Test images which have been used to demonstrate the research work are shown in Fig. 15.3. Yellow circles in Fig. 15.3 represent out of focus or blurry regions. Figure 15.4 compares the proposed method with our previous method and an existing method. The left column represents the results from our previous work in [2]. In the left column both of the reconstructed images has less grayish and blurry appearance in comparison to the images in the far right column. The far-right column in Fig. 15.4 demonstrates the results of method proposed in [1] and shows that the reconstructed images possess a uniform gray texture. As a result, the reconstructed images lack in edges and features as images look blurry and soft. The results of the proposed method can be seen in the middle column of Fig. 15.4. An overall improvement in contrast can be seen in comparison to the other methods. An improvement, in contrast, makes the presence of feature more evident and improves the quality of the edges present, which are considered as details of an image. Red markings are used in the middle column to illustrate to the improved features and edges as a result of the proposed method. In Fig. 15.4b, the hat linings are more prominent in contrast as depicted by the red rectangle and the yellow oval illustrates the clarity in hair follicles. In Fig. 15.4a, the red rectangles also project the visible improvements in contrast, which makes the markings on the surface to look more crisp and clear.

Fig. 15.3
figure 3

Test images from left to right: plane and Lena

Fig. 15.4
figure 4

Comparison of reconstructed images from left column to right column: method used in [2], the proposed method, method used in [1]

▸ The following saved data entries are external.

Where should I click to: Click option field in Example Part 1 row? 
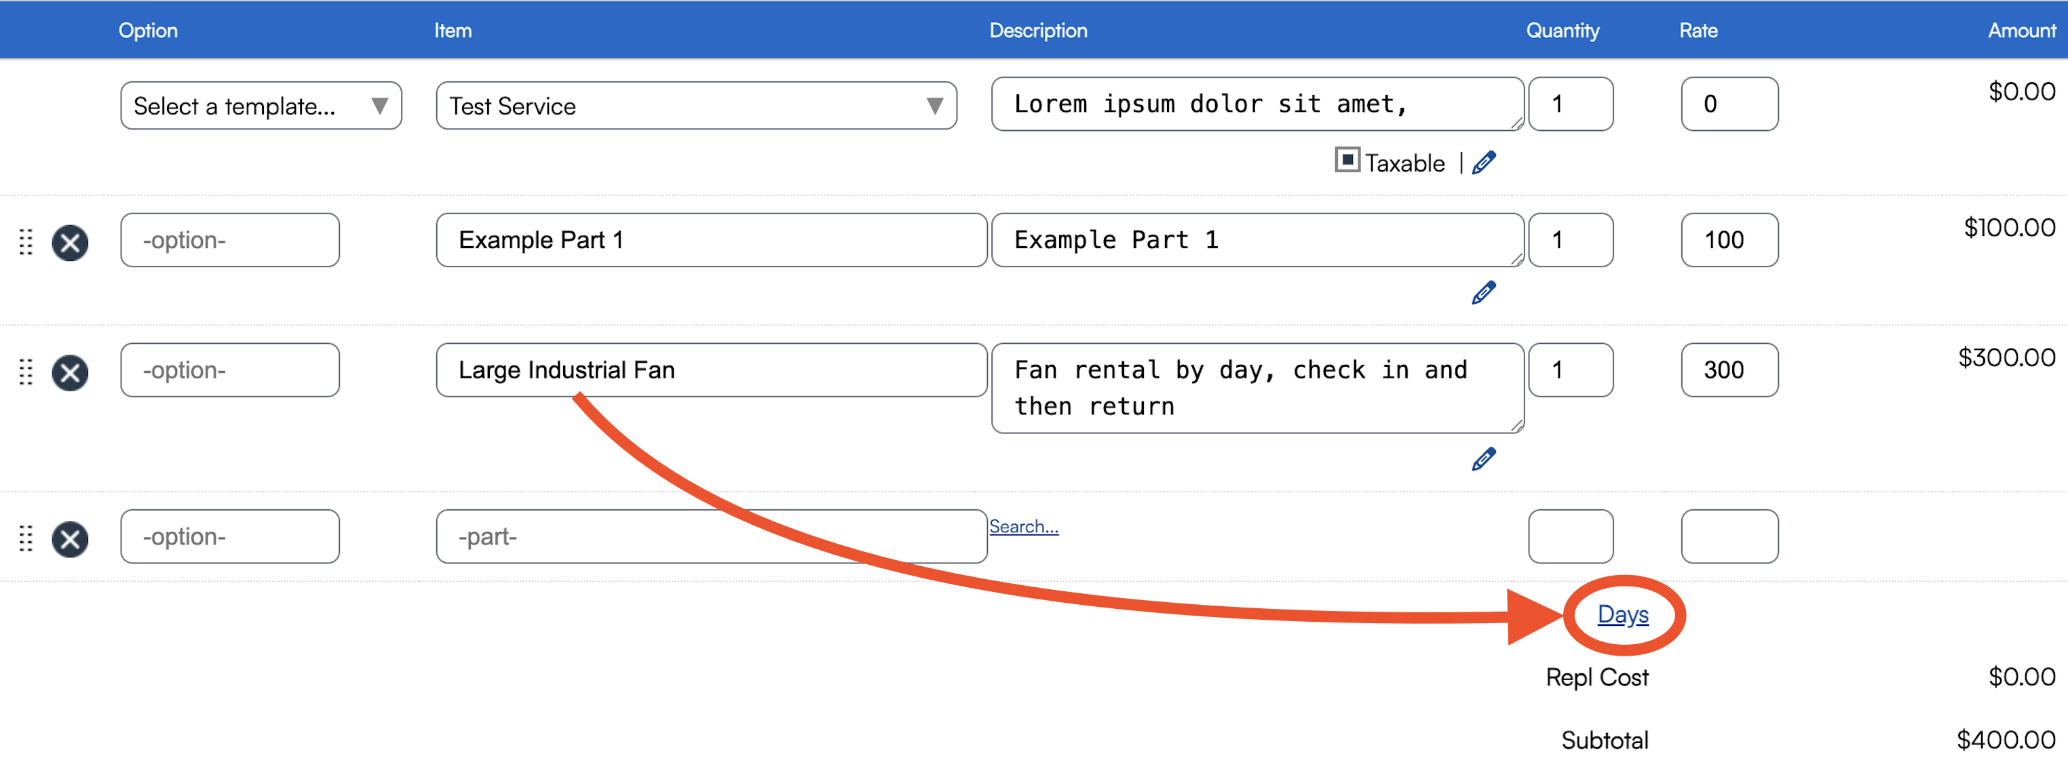coord(230,240)
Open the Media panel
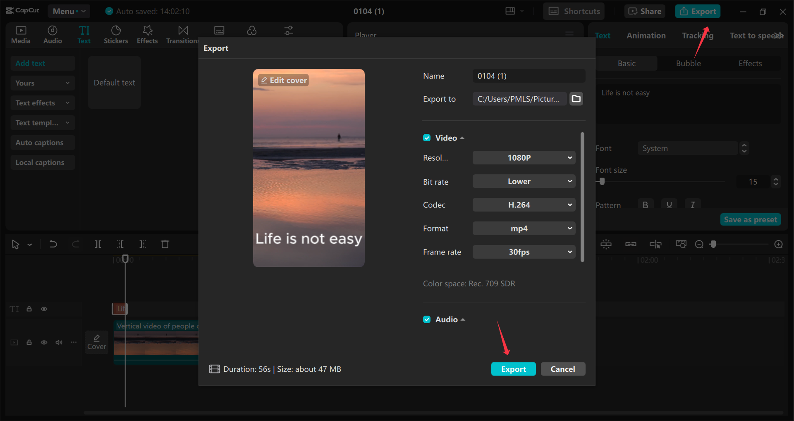 pos(21,34)
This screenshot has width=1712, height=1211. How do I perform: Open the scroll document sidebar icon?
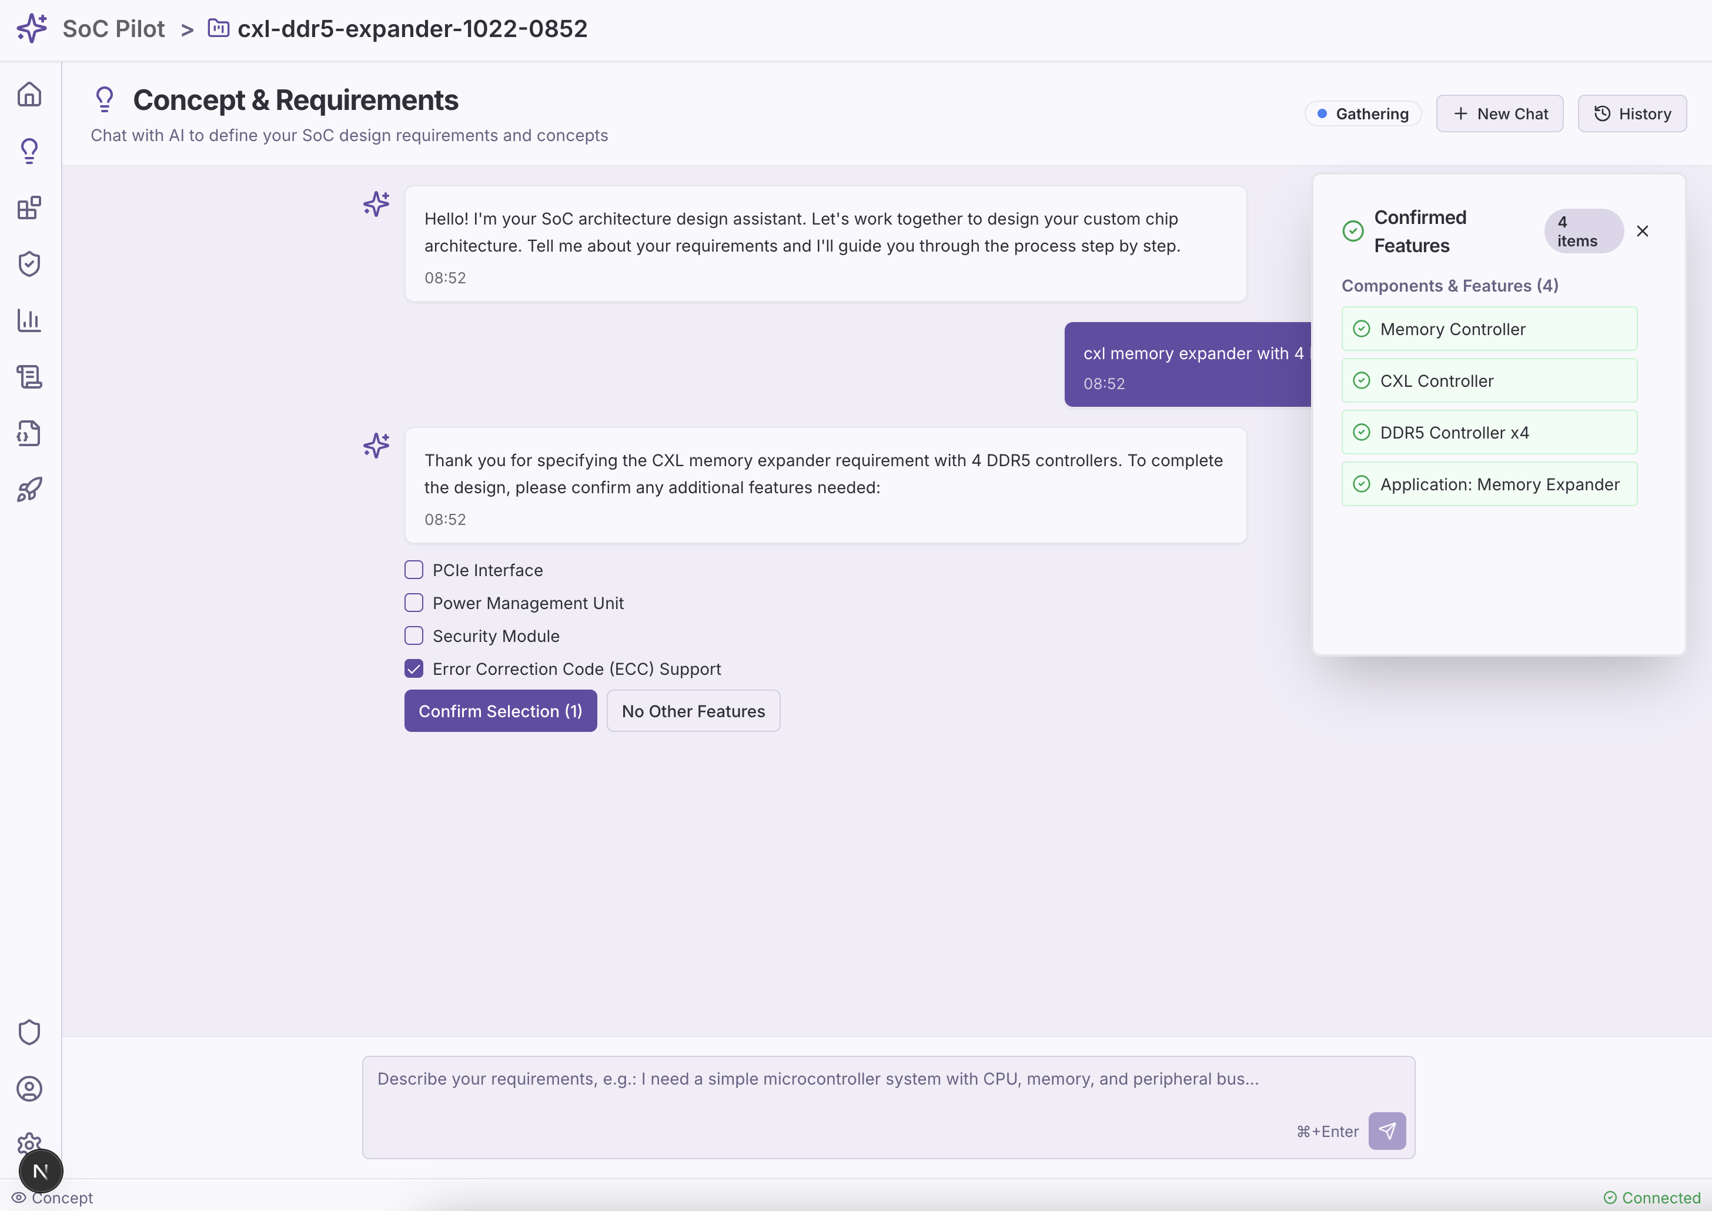pos(29,377)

The quality parameters taken into consideration are Peak, Signal to Noise Ratio (PSNR) and entropy [9]. If \(I\left( {i,j} \right)\) represents the grey-level in input image at the ith row and jth column and \(D\left( {i,j} \right)\) stands for the value in the output image, then an error \(e\left( {i,j} \right)\) is defined as \(e\left( {i,j} \right) = I\left( {i,j} \right) - D\left( {i,j} \right)\). The mean- squared-error (MSE) is defined as:

$$MSE = \frac{1}{MN}\sum\limits_{\begin{subarray}{l} 0 \le i < M \\ 0 \le j < N \end{subarray} } {\left[ {I\left( {i,j} \right) - D\left( {i,j} \right)} \right]}^{2}$$
(15.4)

where M and N are the numbers of rows and columns of the image. Once MSE is calculated, PSNR can be calculated using, \(PSNR = 10\log_{10} \left( {\frac{{Max_{i}^{2} }}{MSE}} \right)\) where \(Max_{i} = 255\). PSNR should be as high as possible. Table 15.1, makes it evident that the proposed method performs better in terms of PSNR than the other two methods.

Table 15.1 Comparisons among the existing methods and the proposed method

The entropy [9] of an image is the measure of the information contained in the fused image. Higher values of entropy indicate that the fused image contains more information. The entropy is given by \(E = - \sum\nolimits_{L = 0}^{L - 1} {P_{l} \log_{2} P_{l} }\), where L represents the number of gray levels, is the ratio between the number of pixels with gray level \(P_{l}\) and the total number of pixels with gray level l and the total number of pixels.

Table 15.1 shows that the entropy is higher in the proposed method when compared to the other methods. As the entropy value is higher in the proposed method, it means that more information is contained in the fused image. In addition, the computational time taken by the proposed method is less and hence it is more time efficient.

15.5 Conclusion

In this research, we have been able to enhance the contrast in image by fusion. The proposed method produces a superior fused image with a reduction in processing time in comparison to the other two existing methods.

The proposed method can be extended to enhancing coloured images. The proposed method can also be extended to make further improvements in selecting regions or masks for processing.